WHAT YOU HAVE TO DO
The expected answer comprises all lines from the entries that contain the string "resolution".

Stored records
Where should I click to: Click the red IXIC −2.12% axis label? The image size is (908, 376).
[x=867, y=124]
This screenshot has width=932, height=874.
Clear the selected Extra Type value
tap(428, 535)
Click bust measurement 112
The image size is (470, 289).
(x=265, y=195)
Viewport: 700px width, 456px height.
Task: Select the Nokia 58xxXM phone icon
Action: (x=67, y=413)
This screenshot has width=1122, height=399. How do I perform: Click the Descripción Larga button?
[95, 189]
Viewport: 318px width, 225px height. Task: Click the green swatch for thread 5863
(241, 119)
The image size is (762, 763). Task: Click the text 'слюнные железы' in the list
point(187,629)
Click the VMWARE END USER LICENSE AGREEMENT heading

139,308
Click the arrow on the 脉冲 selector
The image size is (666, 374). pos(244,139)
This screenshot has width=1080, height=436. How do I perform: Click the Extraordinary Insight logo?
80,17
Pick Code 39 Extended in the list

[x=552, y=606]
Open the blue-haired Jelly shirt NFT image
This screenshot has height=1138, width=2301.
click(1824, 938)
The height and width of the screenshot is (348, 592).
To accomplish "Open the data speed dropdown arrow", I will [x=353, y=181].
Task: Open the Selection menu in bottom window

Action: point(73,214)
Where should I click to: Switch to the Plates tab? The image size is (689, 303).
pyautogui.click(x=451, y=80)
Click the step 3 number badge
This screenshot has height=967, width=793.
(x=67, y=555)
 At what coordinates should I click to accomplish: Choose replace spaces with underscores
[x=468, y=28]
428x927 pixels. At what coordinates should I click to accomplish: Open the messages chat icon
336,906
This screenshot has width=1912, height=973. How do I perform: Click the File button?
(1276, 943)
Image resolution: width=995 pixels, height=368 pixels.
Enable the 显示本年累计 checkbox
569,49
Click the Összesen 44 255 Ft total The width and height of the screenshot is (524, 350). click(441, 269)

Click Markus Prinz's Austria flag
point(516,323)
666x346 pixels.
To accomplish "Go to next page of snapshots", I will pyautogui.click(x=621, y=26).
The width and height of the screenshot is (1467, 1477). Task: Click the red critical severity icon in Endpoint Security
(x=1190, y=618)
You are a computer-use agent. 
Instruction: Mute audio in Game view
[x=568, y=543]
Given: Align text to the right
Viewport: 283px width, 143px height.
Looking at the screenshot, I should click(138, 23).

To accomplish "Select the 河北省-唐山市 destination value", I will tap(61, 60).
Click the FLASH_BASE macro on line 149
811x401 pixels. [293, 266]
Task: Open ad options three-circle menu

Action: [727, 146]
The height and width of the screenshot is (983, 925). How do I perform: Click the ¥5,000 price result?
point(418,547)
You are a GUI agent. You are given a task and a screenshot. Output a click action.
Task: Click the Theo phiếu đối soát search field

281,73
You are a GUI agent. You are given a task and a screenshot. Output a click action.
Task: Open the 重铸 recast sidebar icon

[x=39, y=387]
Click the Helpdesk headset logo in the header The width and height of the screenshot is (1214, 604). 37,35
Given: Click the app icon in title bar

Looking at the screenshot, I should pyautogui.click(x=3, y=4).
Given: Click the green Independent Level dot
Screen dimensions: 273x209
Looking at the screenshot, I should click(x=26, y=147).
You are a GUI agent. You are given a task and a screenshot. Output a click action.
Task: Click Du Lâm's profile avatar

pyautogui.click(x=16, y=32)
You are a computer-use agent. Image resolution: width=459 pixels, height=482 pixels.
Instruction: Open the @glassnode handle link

EXERCISE RESULT
Image resolution: width=995 pixels, height=368 pixels.
You are a computer-use agent. Image resolution: width=459 pixels, height=482 pixels.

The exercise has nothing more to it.